> **Collected data entries**
*** Block opens ***

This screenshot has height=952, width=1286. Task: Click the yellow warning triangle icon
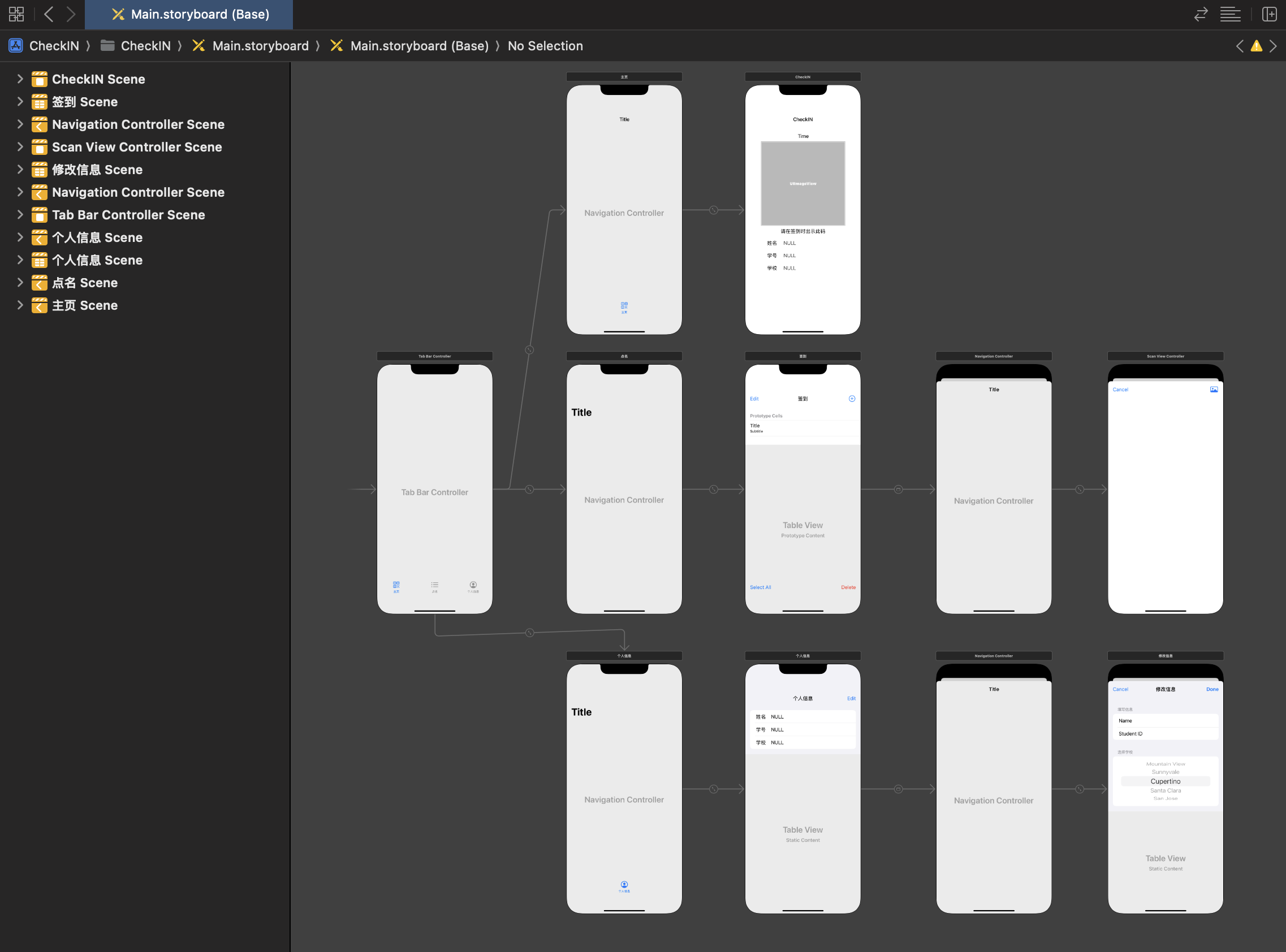[1256, 46]
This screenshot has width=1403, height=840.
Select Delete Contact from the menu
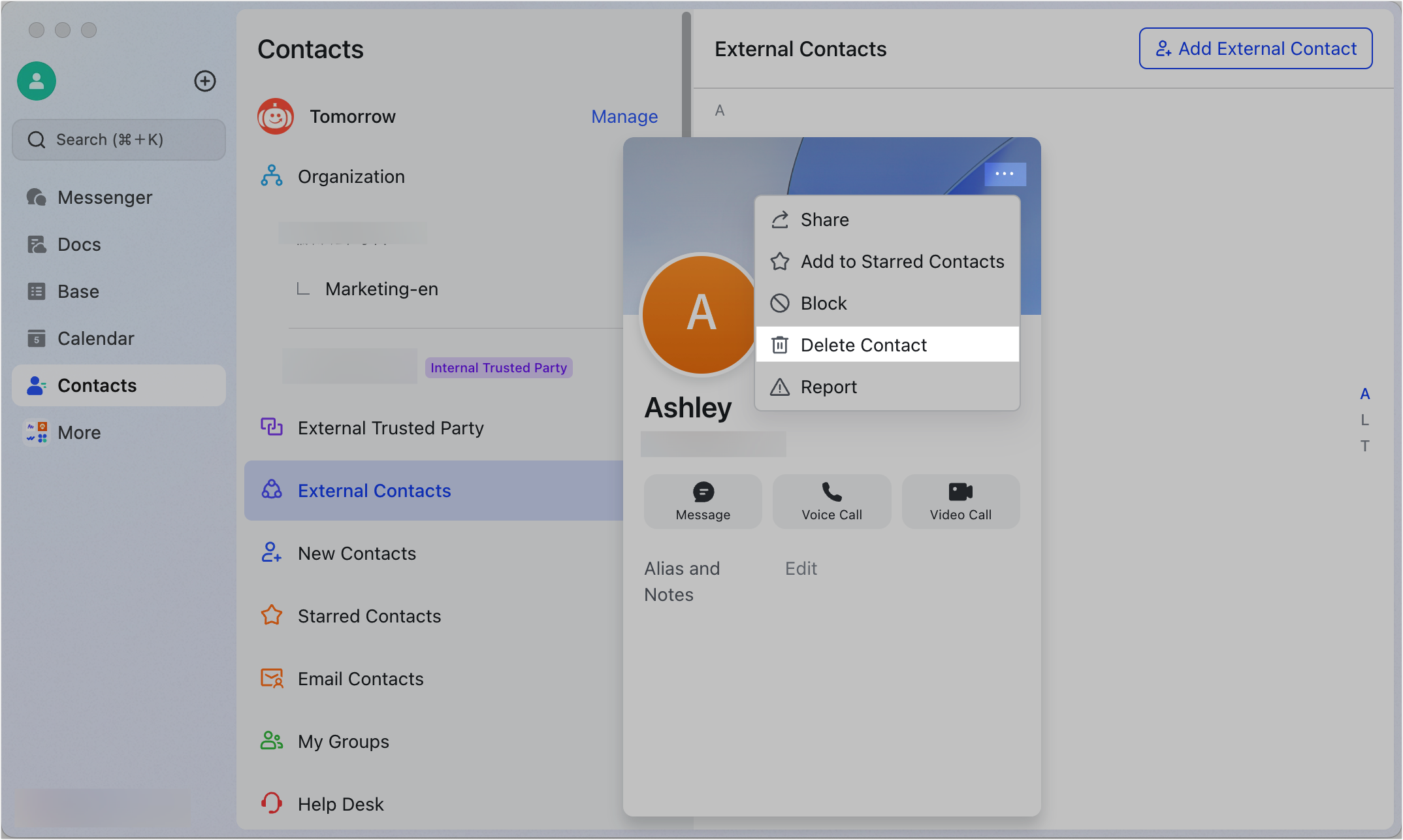point(863,344)
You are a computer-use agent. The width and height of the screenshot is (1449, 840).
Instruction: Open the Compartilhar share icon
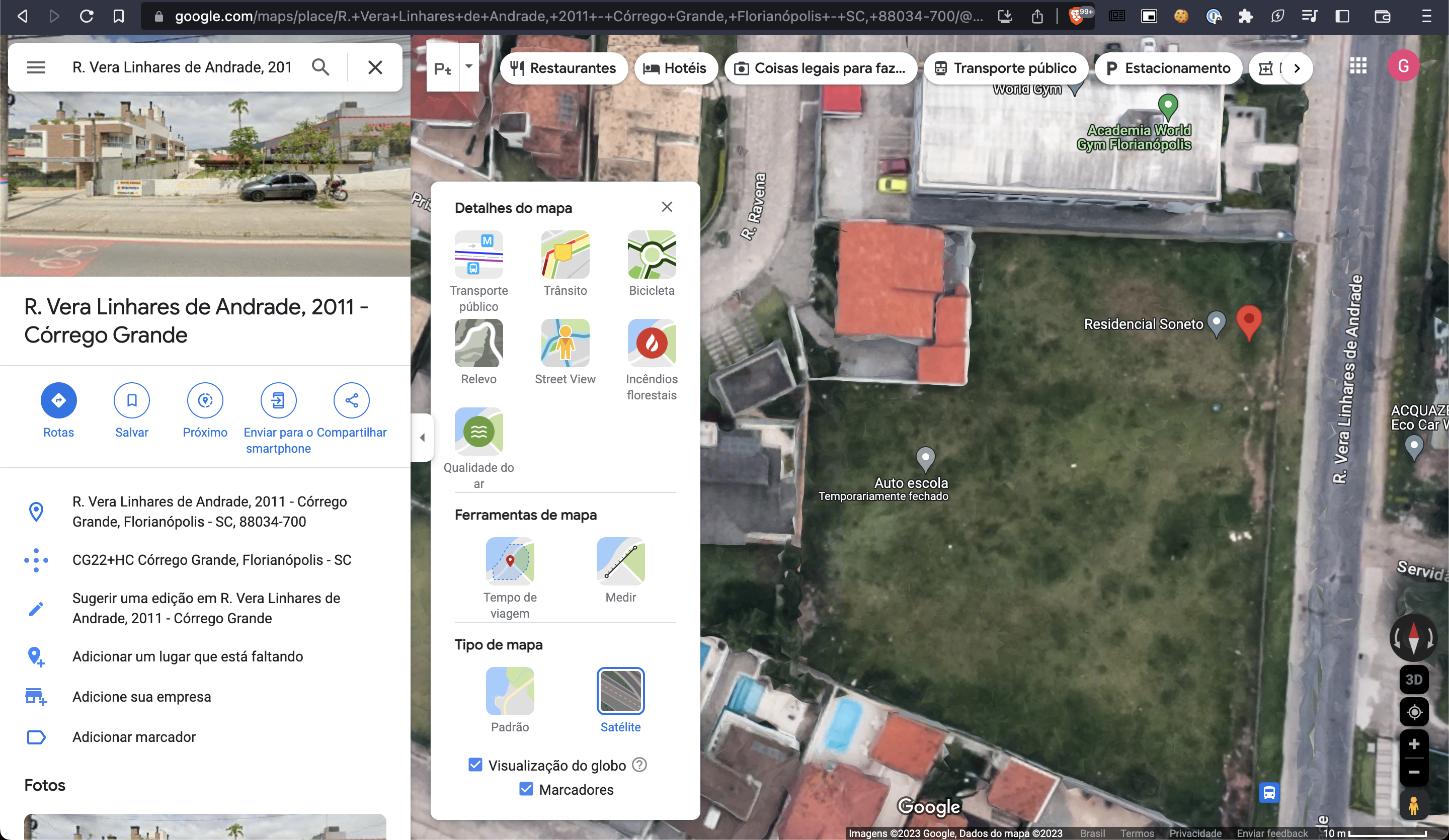[x=351, y=400]
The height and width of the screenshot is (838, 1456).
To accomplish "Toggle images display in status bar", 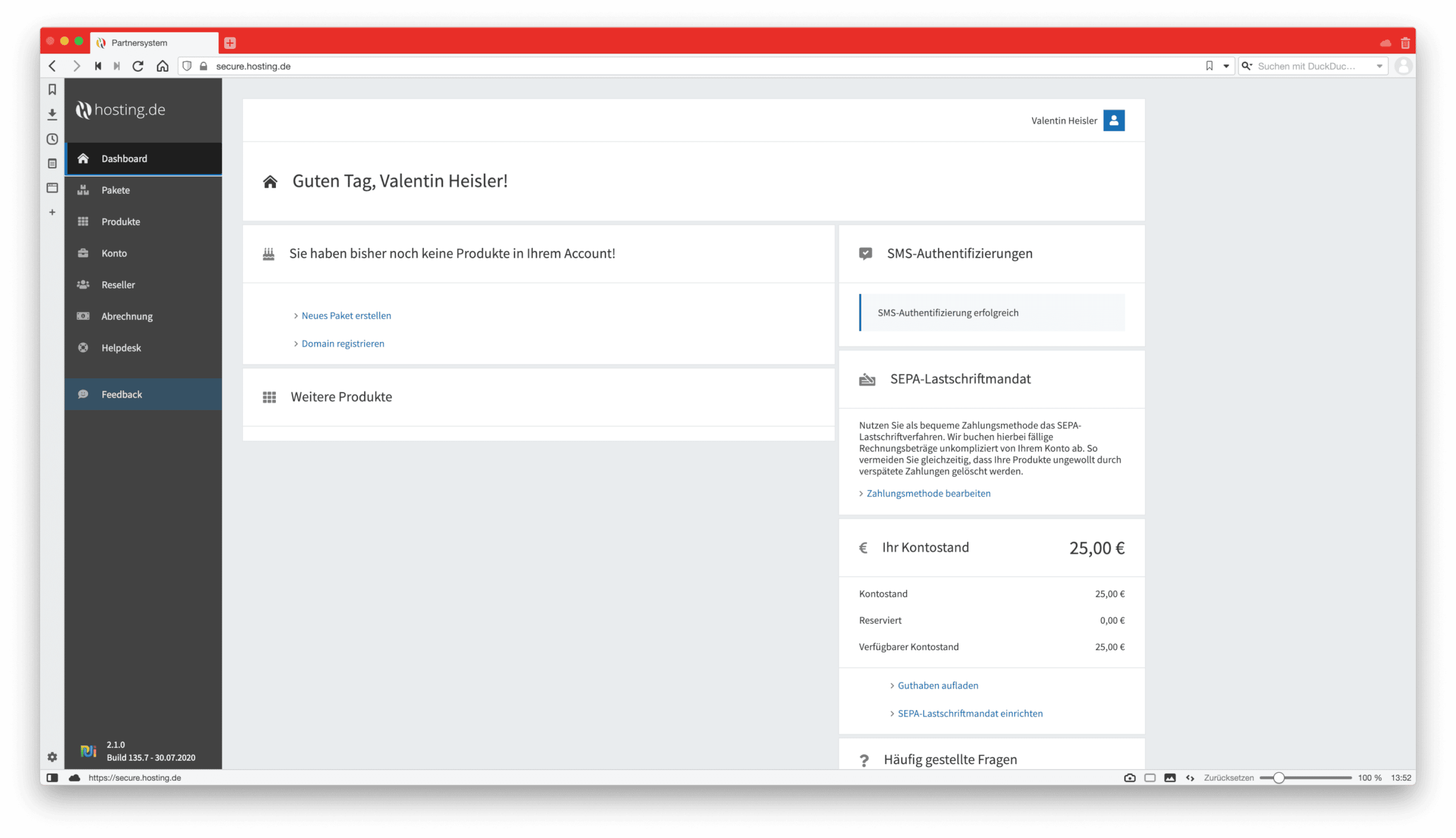I will (1169, 778).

*** Block closes ***

> **ABOUT THIS TASK**
Skip the pictures. Restate exactly the lines from the start of the entries through the line containing "You are a computer-use", both ends included.

> **ANSWER TO THE PROBLEM**
This screenshot has height=952, width=1286. Task: Click the yellow warning triangle icon
[1256, 46]
This screenshot has width=1403, height=840.
Select Delete Contact from the menu
point(863,344)
You are a computer-use agent. The width and height of the screenshot is (1449, 840).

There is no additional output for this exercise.